Because Easter egg dyes are like watercolors (not opaque), the brown eggshell colors shine through and give the eggs a mellow, warm, slightly desaturated look. If you're wondering how to dye Easter eggs with a Mid-century or 'vintage' flair: Brown eggs will do that for you. The color schemes look glorious - check out this Easter table and this one, too.
I had heard that duck eggs are notoriously hard to dye, so I tried dyeing them right after boiling, when they were still piping hot. It worked a treat - and they dried off so fast afterwards, with a beautiful velvety finish!
Protect your worktop from dye stains with a thick padding of newspaper.
Before preparing the dyes, create a drying rack. Some people use foam board for this, but why waste your money? A double layer of recycled, corrugated cardboard is really all you need.
Make your drying rack at least one foot square, larger if possible. Set the pins no more than 1 inch apart (draw a grid if necessary). I eyeballed it and got the distances wrong, so some of my freshly dyed eggs plopped right down between the pins rather than 'floating' on top :-)
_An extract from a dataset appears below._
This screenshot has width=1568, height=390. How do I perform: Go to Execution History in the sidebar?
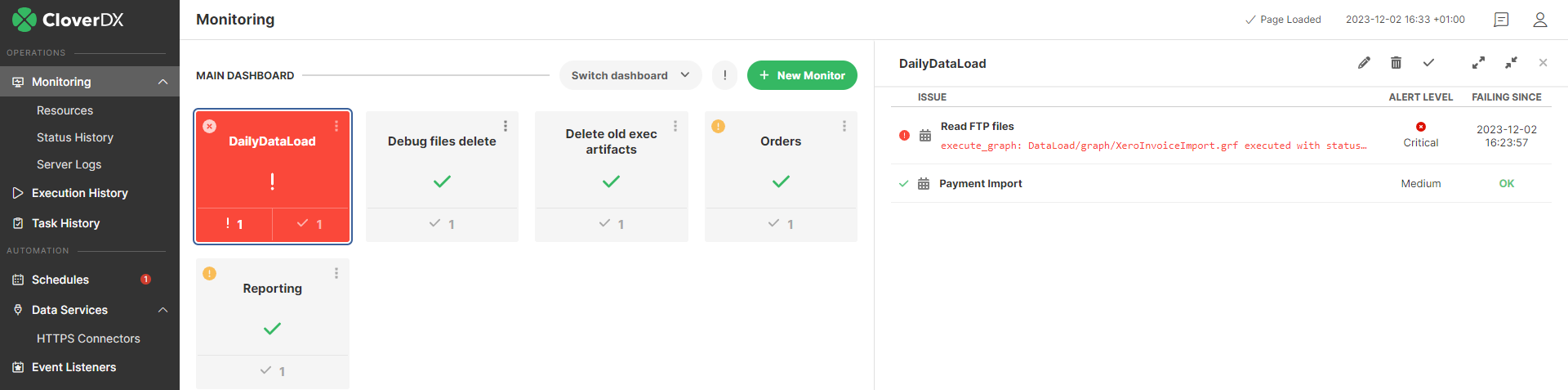[79, 193]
Blow out or boil the eggs you're going to dye. Make sure they are perfectly clean and don't have cracks where the dye can seep in.
Prepare your dyes as per the instructions on the packet. If at all possible, use cups/mugs/glasses that allow you to submerge the entire egg in the dye. It makes life so much easier!
Once the egg's in the dye, gently move it around, say every 15-30 seconds, for an even coat. (I keep a tablespoon in each cup for that purpose.) You also want to avoid air bubbles gathering on the eggshell, because they can interfere with the absorption of dye into the shell.
How to dye Easter eggs in many different colors:
You can double, triple, quadruple the hues you get from each dye color, but you don't need a separate dye vat for each hue. All you have to do is transfer the eggs between dye vats (using a tablespoon) to mix a subtly different hue for each egg.
If you're worried about cross-contaminating the dyes, hold the egg between two tablespoons and give it a quick rinse under clear water before dipping it into the next dye. (I never bother, though!)
I often mix orange and red or orange and yellow, green and blue or green and yellow for a nice variety of hues. I haven't come up with how to dye Easter eggs purple yet. For some reason, mixing blue and red dye doesn't seem to do the trick. (There's an example of this on the page about Easter egg designs.)
More info about color mixing here!
At home, our Mom used to give us a chunk of bacon rind that would just fit into our little paws, and then we'd put some shine on our freshly dyed Easter eggs. These days, I rub my hands with a small amount of olive oil and then gently 'polish' each egg. Excess oil comes off easily with kitchen paper.